Em relação ao processo de execução, assinale a alternativa incorreta.
- A)O exequente detentor de cheque nominal a terceiro, não transmitido via endosso, é parte ilegítima para figurar no polo ativo da ação de execução.
Correta: quem possui cheque nominal a terceiro sem endosso não tem legitimidade ativa para executar, porque não houve transferência válida do título.
- B)As partes poderão requerer a substituição da penhora e, sempre que ocorrer a substituição dos bens inicialmente penhorados, será lavrado novo termo.
Correta: a substituição da penhora pode ser requerida pelas partes e, quando ocorrer, deve ser lavrado novo termo.
- C)Não existindo vedação legal para tanto, mostra-se possível a adjudicação parcial de bem imóvel penhorado, ainda que indivisível.
Correta: é possível admitir adjudicação parcial de bem imóvel penhorado, ainda que indivisível, desde que não haja vedação legal específica.
- D)Nos termos da lei processual, a opção da parte executada pelo parcelamento do valor em execução importa renúncia ao direito de opor embargos.
Correta: no parcelamento do art. 916 do CPC, a opção do executado importa renúncia ao direito de opor embargos.
- E)Na execução de débito condominial, a simples juntada pela parte autora de boletos bancários confere certeza, liquidez e exigibilidade ao título exequendo.
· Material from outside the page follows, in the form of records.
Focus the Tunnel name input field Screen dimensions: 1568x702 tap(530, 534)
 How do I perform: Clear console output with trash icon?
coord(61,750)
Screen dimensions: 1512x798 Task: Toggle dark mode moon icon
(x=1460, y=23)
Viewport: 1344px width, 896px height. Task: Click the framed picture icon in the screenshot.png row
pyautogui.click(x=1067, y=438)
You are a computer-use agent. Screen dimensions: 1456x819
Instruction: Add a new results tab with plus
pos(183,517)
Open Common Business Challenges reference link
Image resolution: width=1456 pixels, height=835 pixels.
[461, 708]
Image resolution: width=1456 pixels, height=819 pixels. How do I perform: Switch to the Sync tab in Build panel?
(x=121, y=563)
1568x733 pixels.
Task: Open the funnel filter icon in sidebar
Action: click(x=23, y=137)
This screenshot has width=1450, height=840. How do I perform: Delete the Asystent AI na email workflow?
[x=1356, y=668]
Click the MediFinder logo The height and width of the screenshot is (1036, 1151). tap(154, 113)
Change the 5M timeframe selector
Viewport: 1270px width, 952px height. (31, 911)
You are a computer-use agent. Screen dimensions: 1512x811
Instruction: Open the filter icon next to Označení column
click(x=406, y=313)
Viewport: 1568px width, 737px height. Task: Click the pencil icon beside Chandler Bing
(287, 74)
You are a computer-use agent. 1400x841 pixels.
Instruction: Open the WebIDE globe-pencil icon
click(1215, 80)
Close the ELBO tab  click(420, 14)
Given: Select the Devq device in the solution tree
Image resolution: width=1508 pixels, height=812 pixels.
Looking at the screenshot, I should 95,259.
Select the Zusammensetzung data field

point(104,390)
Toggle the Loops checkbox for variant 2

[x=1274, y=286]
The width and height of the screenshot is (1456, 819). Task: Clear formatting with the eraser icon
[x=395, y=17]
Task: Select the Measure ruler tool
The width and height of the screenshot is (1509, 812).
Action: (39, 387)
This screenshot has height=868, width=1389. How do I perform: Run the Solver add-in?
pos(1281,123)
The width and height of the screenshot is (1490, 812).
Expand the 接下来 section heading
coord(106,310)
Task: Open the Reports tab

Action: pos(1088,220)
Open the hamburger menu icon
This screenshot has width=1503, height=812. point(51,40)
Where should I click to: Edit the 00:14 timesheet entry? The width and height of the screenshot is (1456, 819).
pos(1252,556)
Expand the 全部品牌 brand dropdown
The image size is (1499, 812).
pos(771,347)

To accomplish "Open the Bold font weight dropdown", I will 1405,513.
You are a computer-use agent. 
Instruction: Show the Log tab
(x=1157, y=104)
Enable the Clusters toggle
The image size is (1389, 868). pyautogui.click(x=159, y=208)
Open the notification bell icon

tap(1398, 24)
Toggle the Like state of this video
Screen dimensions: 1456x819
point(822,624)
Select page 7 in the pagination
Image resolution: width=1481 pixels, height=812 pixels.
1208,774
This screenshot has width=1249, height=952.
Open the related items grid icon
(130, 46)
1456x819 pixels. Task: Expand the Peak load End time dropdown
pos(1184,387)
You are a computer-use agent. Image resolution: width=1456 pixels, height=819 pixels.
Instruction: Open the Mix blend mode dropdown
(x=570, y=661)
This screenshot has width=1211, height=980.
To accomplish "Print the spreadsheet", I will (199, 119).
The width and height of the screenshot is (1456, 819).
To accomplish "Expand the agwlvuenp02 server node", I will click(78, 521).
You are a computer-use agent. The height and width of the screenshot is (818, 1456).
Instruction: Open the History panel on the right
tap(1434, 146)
Errada: boleto bancário, sozinho, não confere certeza, liquidez e exigibilidade ao crédito condominial; faltam os documentos exigidos pelo art. 784, X, do CPC.
Gabarito: E
No processo de execução, o ponto central é simples: o credor precisa ter um título que já nasça com força executiva. Em outras palavras, não basta dizer que a dívida existe; é preciso que a lei reconheça aquele documento como título executivo, com certeza, liquidez e exigibilidade. Na execução de débito condominial, isso aparece no art. 784, X, do CPC: o crédito de condomínio pode ser executado quando estiver previsto na convenção ou aprovado em assembleia geral, e ainda assim precisa estar documentalmente comprovado. Ou seja, boleto bancário sozinho é só cobrança, não faz milagre jurídico. Ele ajuda a demonstrar o débito, mas não substitui a base formal exigida pela lei. Por isso, a alternativa E está errada. A simples juntada de boletos não transforma automaticamente a pretensão em título executivo extrajudicial. Falta o suporte legal exigido pelo CPC, como a convenção condominial ou a aprovação assemblear, além da comprovação documental do crédito. A jurisprudência também segue essa linha: boleto, isoladamente, não basta para criar título executivo. As demais alternativas caminham dentro da lógica do CPC. A execução gosta de formalidade, mas não de improviso. Se faltar o título, falta o ingresso; se faltar a prova legal do crédito condominial, a execução não se sustenta.